LFIRE-1/HFREP-1, a liver-specific gene, is frequently downregulated and has growth suppressor activity in hepatocellular carcinoma.

Abstract

We have previously identified several novel genes, which are differentially expressed among human normal liver and hepatocellular carcinomas (HCCs). The full-length liver fibrinogen-related gene-1 (LFIRE-1) cDNA was cloned from the human normal liver cDNA library.

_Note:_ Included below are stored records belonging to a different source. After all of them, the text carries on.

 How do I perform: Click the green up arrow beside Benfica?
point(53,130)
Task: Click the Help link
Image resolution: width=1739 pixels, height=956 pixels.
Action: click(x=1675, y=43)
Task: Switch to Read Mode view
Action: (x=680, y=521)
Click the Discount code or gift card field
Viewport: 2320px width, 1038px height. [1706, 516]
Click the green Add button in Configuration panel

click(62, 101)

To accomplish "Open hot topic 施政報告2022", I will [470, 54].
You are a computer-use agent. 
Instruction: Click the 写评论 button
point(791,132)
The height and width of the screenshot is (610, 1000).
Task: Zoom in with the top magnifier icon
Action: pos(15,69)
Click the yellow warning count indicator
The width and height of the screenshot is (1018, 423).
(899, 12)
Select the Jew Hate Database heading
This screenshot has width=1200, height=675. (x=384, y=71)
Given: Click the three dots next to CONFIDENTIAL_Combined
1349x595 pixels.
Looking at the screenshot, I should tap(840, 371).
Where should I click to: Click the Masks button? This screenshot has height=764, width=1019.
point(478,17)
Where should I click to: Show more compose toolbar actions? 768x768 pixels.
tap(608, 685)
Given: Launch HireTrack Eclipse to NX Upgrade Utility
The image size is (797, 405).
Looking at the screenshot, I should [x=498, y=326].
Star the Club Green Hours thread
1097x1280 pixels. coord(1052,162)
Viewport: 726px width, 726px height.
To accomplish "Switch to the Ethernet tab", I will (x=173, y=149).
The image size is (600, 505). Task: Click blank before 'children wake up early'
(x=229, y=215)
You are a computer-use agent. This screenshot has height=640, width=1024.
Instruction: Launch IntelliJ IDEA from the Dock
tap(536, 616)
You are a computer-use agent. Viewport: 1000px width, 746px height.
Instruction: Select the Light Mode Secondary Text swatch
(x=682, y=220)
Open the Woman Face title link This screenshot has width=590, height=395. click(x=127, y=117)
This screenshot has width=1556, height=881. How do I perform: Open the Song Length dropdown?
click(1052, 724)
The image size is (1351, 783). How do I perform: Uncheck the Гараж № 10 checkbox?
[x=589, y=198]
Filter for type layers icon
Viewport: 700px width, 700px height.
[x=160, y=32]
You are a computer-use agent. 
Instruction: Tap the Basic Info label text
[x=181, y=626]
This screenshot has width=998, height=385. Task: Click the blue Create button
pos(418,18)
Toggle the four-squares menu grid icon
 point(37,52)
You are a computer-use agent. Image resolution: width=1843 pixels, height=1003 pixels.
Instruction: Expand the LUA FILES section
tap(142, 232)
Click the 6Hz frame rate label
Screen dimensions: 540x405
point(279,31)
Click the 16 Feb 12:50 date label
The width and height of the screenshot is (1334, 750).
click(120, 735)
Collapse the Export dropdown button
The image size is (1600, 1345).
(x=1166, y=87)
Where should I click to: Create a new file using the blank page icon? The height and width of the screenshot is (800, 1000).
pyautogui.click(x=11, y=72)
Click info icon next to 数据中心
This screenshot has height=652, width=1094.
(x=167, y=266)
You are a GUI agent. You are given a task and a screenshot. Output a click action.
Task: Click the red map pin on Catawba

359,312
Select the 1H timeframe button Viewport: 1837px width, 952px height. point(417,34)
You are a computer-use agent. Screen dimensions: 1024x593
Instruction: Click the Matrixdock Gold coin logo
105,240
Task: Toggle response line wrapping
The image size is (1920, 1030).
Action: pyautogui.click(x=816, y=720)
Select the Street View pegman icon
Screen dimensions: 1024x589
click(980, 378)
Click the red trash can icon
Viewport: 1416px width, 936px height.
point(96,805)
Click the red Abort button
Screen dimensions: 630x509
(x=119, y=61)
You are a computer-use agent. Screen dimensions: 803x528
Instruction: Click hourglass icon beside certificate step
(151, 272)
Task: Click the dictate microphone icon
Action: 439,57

LFIRE-1 is highly homologous to HFREP-1 with discrepancy at 5' untranslated region (UTR) and encodes the same fibrinogen-related protein, which suggest that these two sequences might be alternative splicing forms of the same gene, LFIRE-1/HFREP-1, located at human chromosome 8p22. The LFIRE-1 and HFREP-1 are specifically expressed in normal human liver tissue, but reduced or undetectable in most of HCC specimens at both RNA and protein level. Furthermore, the reduction or nonexpression of LFIRE-1/HFREP-1 is significantly associated with the degree of tumor differentiation. Loss of heterozygosity (LOH) analysis revealed allelic loss of LFIRE-1/HFREP-1 on chromosome 8p22 in 57.1% (24/42) of HCC specimens. We detected three inactivation mutations among 45 cases of HCC specimens examined, two of which lost the remaining allele and the third had a replacement of conserved cysteine residue with glycine residue. Notably, the downregulation of LFIRE-1/HFREP-1 expression is frequently associated with allelic loss. The reduction of LFIRE-1/HFREP-1 expression by antisense approach enhances cancer cell proliferation and colony formation in soft agar. Moreover, restoration of exogenous wild-type LFIRE-1/HFREP-1 expression but not LFIRE-1/HFREP-1 missense mutations in human HCC cells inhibited their anchorage-dependent or -independent growth in vitro, and suppressed their tumorigenicity in nude mice. In conclusion, our data demonstrated that liver-specific gene LFIRE-1/HFREP-1 was frequently downregulated and might possess growth suppressor activity in HCC.